Dating can be expensive and exhausting. There is only so much time in the day, money in your bank account, and resolve in your soul to keep putting yourself out there for a potential partner who may or may not be the person you’ve been looking for. And don’t even start with the “biological clock” comments that often ring in the ears of hopeful, eventual parents like the beating of the Tell-Tale Heart.
Between Tinder, Bumble, OkCupid, Match, eHarmony, Coffee Meets Bagel, and so many other dating apps, the number of potential romantic partners at your literal fingertips has never been greater. Of these potential partners, who should you choose to date if you want a relationship that will actually work out this time?
Here come the waves of advice. Whether solicited or unsolicited, friends and family may echo one of two contradictory recommendations for your dating life.
- Date someone similar. After all, birds of a feather flock together. Start dating someone who is a mirror image, someone who shares and reflects your values, personality, lifestyle, and goals
- Date someone complementary. Opposites attract. Find the Yin to your Yang, someone who is different and seems to complete the other half of you.
So, which one is it? Luckily, psychology research has repeatedly tested this contradictory dating advice. When pitted against each other, are relationships more likely to form when couples are more similar or complementary?
The answer is overwhelmingly clear.
Should you date someone similar, a mirror image or should you date someone different who complements you?
Source: Andrea Piacquadio/Pexels
Date Someone Similar to You
One of the most robust findings from all of psychology is that similarity makes for good pairing. There is little, if any, evidence for opposites attracting.
Many researchers have assessed romantic couples across a variety of dimensions and found that couples that form lasting relationships often have marked similarities. Relationships are much more likely when couples share, for instance, similar height, weight, levels of alcohol use, education, religiosity, personality traits, values, physical attractiveness, ethnicity, psychological disorders, intelligence, political ideologies, and so on.
In fact, psychology researchers, R. Matthew Montoya, Robert Horton, and Jeffrey Kirchner conducted a meta-analysis of every study they could find that assessed the degree to which two people were similar to each other and how much they liked one another. They concluded that when meeting someone for the first time, or knowing them a short while, how similar someone else was predicted how much they were liked.

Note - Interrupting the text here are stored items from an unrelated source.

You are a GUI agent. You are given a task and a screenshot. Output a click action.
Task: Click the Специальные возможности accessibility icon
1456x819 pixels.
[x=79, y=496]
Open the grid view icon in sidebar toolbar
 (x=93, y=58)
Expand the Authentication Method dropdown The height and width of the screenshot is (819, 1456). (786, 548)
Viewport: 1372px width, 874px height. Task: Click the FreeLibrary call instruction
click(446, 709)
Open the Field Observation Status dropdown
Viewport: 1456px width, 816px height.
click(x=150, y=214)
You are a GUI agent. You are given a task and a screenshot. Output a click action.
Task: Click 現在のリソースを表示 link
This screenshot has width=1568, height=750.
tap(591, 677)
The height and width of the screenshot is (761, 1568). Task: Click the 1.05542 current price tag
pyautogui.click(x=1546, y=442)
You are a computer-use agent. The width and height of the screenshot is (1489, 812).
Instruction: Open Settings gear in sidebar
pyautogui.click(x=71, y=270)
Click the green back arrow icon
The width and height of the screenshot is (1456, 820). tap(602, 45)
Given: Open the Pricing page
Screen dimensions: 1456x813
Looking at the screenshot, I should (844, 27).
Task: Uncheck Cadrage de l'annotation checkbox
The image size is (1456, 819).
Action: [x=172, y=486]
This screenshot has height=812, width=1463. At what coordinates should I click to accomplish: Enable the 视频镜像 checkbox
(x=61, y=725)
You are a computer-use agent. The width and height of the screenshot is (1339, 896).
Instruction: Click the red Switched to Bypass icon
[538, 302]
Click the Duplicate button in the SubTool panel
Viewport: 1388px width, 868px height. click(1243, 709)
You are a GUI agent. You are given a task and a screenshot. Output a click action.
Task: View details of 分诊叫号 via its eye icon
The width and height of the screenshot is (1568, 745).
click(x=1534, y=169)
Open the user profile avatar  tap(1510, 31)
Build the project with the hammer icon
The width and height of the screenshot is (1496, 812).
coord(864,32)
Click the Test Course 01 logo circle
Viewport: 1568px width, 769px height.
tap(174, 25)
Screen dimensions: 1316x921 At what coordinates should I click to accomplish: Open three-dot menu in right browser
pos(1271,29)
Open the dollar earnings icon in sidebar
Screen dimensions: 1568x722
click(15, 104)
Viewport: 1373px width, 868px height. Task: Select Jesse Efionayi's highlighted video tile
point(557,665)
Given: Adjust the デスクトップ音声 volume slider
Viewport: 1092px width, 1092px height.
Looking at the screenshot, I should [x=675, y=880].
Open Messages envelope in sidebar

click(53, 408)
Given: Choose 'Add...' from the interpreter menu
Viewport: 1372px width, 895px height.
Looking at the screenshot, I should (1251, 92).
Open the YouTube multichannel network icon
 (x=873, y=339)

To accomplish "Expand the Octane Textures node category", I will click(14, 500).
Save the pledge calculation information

But what about newlyweds? If the goal is to find someone to eventually marry, what types of similarities should you look for in a potential partner?
What Types of Similarity Matter Most?
Psychologists David Watson, Eva Klohnen, Alex Casillas, Ericka Nus Simms, and Jeffrey Haig answered this question by recruiting a large sample of newlywed couples from eastern Iowa who had been married for about 5 months on average. They had each couple answer questions about their background, personality traits, emotionality, attachment style, religious and political attitudes, values, and intelligence.
Personality refers to how people tend to think, feel, and behave consistently across time and across situations. Emotionality refers to the extent to which people feel positive versus negative emotions (eg, enthusiastic, proud, nervous, irritable). Attachment style refers to how much anxiety and avoidance couples tend to feel in their relationship. Values refer to how important people think things like family life, equality, ambition, and wealth are. And intelligence generally refers to people’s problem-solving ability and vocabulary.
Dating apps increase the number of available romantic partners but it remains difficult to choose.
Source: Daria Shevtsova/Pexels
The findings revealed that newlyweds were matched on some traits much more closely than others. For instance, newlyweds tended to be very similar in age, religious attitudes, and political orientation. But they were only moderately similar in education, vocabulary, and intelligence and only slightly similar in personality, emotionality, and attachment style.
The researchers accounted for how long the couples had been together, so it was unlikely that couples became similar over time. Instead, it was more likely that they chose to date someone similar to themselves, especially in regard to age, religion, and politics, and then later married.